Visualizing Text Data

This article was first published on coding-the-past , and kindly contributed to python-bloggers. (You can report issue about the content on this page here)
Want to share your content on python-bloggers? click here.

Introduction

“Words have no power to impress the mind without the exquisite horror of their reality.”

Edgar Allan Poe

One common way of distinguishing between history and prehistory is by the emergence of writing. In particular, in our modern era, text data has become ubiquitous. The study of either the past or the present often involves the analysis of text. From social media to scientific journals, words are everywhere. In this lesson, we will learn how to analyze and visualize textual data. We will use the Natural Language Toolkit (NLTK) to tokenize the text data, and the Matplotlib library to visualize our results.


Data source

Data used in this lesson is available on the Oxford Text Archive website. To know more about textual data sources, check this post: ‘Where to find and how to load historical data’


Coding the past: visualizing text data

1. Importing text data with Python

To load the text files mentioned above, we will build a function. Before we start to write the function, all libraries necessary for this lesson will be loaded.

Using the with statement will ensure that the file is closed when the block inside it is finished. Note that we use “latin-1” encoding. The function islice() creates an iterable object and a for loop is used to slice the file into chunks (lines). Each line is appended to the list my_text.
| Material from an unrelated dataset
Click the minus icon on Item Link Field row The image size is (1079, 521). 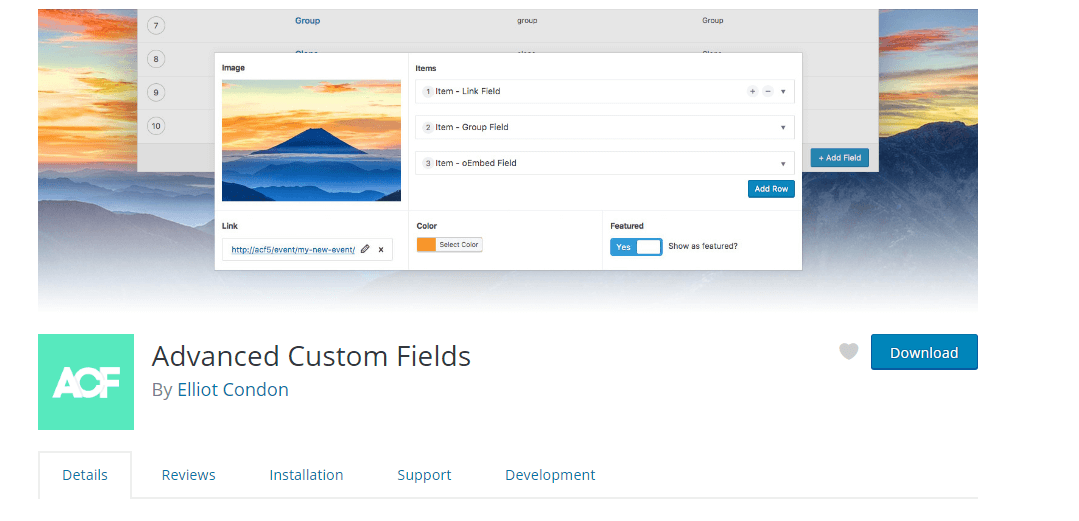(768, 92)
word_tokenize is a function from the NLTK library that splits a sentence into words. All the sentences are then split into words and stored in a list. Note that the list needs to be flattened into a single list, since the tokenizer returns a list of lists. This is done with a list comprehension.


content_copy
Copy

from itertools import islice
from nltk.tokenize import word_tokenize
nltk.download('stopwords')
from nltk.corpus import stopwords
import pandas as pd
import matplotlib.pyplot as plt

def load_text(filename):
    my_text = list()
    with open(filename, encoding= "latin-1") as f:
        for line in islice(f, 0, None):
            my_text.append(line)
    my_text = [word_tokenize(sentence) for sentence in my_text]
    flat_list = [item for sublist in my_text for item in sublist]
    return flat_list

Now we load the manifests of three authors: Oxenbridge Thacher, James Otis, and James Mayhew. The results are stored in three lists called thacher, otis, and mayhew.


content_copy
Copy

thacher = load_text('thacher-2021.txt')
otis = load_text('otis-2021.txt')
mayhew = load_text('mayhew2-2021.txt')

If you check the length of the lists, you will see that Oxenbridge Thacher’s manifest has approximately 4,156 words; James Mayhew, 18,969 words; and James Otis, 34,031 words.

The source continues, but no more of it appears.